2.1. Architecture of the GNN

Typically, compression algorithms utilize statistical structure in the images. In a HSI, there are two types of correlations. One is spatial correlation, which exists between neighborhood pixels in the same band; the other is spectral correlation, which exists in the adjacent bands. The architecture of a GNN is designed for compression using both spectral and spatial correlations.

Initially, we considered the variational autoencoder(VAE) [28] as a suitable structure for our compression task; The structure of VAE is displayed in Figure 1, it inherits the traditional approach to compression by encoding and decoding processes through a neural network. The HSI can be encoded as a one-dimensional (1D) latent code, and the latent code can be decoded without any loss if the autoencoder system provides enough degrees of freedom. The autoencoder can be solely trained to encode and decode with as few degrees of freedom as possible, no matter how the latent space is distributed. It is natural for the network to take advantage of the potential for overfitting to achieve its task because it is able to do so. Usually, overfitting is a modeling error that occurs when a function is too closely fit to a limited set of data points. In our task, overfitting will lead to a perfect match between the original image and the reconstructed one, which is what we desire.

In Figure 2, the architecture of the GNN is shown. The process starts from a random latent code, which is generated by random normal distribution with vector length 50. Then, this short 1D vector is amplified to a long vector by a fully connected layer to a size that matches the first cube in Figure 2. The small cube is passed through a stack of convolutional layers, where we use filters with a very small receptive field: 3 × 3. Then, followed by an activation function ReLU (Rectified Linear Unit) and the bilinear upsampling layer, the small cube is amplified to double the size in spatial dimension and has a channel equal to the number of filters in the convolutional layer; each block consists of one convolutional layer, one activation function, and one upsampling layer. Through multiple blocks, the initial cube is finally extended to the original HSI cube. Certainly, the architecture is not a unique one that solves the problem; it is flexible enough to implement the convolution and upsampling blocks with different sizes and simply reuse the same structure multiple times when defining the forward pass, and the compression ratio is directly determined by the number of convolution and upsampling blocks. However, this is a more flexible choice than traditional compression methods, because we can manipulate the structure of the network to determine the quality of the generative HSI.

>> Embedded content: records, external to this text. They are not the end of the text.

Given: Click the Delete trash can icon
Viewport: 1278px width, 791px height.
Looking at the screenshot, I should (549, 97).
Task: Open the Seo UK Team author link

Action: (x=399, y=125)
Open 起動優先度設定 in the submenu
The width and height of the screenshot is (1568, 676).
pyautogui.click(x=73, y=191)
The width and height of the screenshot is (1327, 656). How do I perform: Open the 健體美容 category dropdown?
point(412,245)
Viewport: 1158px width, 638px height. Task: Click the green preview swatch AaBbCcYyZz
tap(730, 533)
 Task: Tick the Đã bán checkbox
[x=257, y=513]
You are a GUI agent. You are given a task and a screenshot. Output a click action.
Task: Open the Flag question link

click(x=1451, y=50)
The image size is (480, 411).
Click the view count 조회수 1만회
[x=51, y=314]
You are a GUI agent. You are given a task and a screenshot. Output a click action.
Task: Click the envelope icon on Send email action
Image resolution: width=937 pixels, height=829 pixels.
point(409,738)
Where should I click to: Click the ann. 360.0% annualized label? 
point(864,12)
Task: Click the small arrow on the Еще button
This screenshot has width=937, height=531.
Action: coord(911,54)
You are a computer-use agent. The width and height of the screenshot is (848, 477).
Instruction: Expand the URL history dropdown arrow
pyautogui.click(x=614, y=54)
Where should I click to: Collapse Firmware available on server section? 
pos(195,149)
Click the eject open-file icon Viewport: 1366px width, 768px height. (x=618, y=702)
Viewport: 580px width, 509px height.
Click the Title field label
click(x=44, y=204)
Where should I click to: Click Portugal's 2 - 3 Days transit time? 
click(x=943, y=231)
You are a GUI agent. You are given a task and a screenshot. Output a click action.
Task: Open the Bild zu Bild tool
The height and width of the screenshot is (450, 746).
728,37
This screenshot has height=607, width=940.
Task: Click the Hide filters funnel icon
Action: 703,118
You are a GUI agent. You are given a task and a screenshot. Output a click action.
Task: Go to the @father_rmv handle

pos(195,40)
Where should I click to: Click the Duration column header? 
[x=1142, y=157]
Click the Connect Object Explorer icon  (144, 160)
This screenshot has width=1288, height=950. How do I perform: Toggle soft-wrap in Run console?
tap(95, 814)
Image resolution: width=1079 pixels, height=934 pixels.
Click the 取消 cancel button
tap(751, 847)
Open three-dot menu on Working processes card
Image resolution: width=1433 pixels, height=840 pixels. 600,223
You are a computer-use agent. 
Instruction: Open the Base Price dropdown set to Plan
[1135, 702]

Since we focus on the compression task, it would be meaningless if the number of neurons in the GNN were larger than the number of nodes in the HSI. Hence, the upsampling and convolution blocks are necessary in the network. The upsampling block is used for compression and interpolation using the spatial correlation, and the convolution block is used for interpolation using the spectral correlation. The channels in the neural network are treated as the representation of spectral information, which yields the features of the HSI.

2.1.1. Bilinear Interpolation for Upsampling

For spatial correlation, we utilize a bilinear interpolation for upsampling [29] from a lower-dimensional space to a higher one. The scheme used for bilinear interpolation is illustrated in Figure 3, where the points Q are four adjacent pixels, and P is the point we want to evaluate.

First, the values at two points, R₁ and R₂, are computed by linear interpolation, which is

$$f\left(R_1\right)\approx \frac{x_2-x}{x_2-x_1}f\left(Q_{11}\right)+\frac{x-x_1}{x_2-x_1}f\left(Q_{21}\right)$$

(4)

$$f\left(R_2\right)\approx \frac{x_2-x}{x_2-x_1}f\left(Q_{12}\right)+\frac{x-x_1}{x_2-x_1}f\left(Q_{22}\right)$$

(5)

Next, point P is given by a linear interpolation of R₁ and R₂ as follows:

$$f\left(P\right)\approx \frac{y_2-y}{y_2-y_1}f\left(R_1\right)+\frac{y-y_1}{y_2-y_1}f\left(R_2\right)$$

(6)

Bilinear interpolation outputs an approximation for a point that is better than taking the average of the neighbor points or simply copying the value of an adjacent point. It, hence, more accurately estimates the upsampling pixels in the HSI in each channel in the network.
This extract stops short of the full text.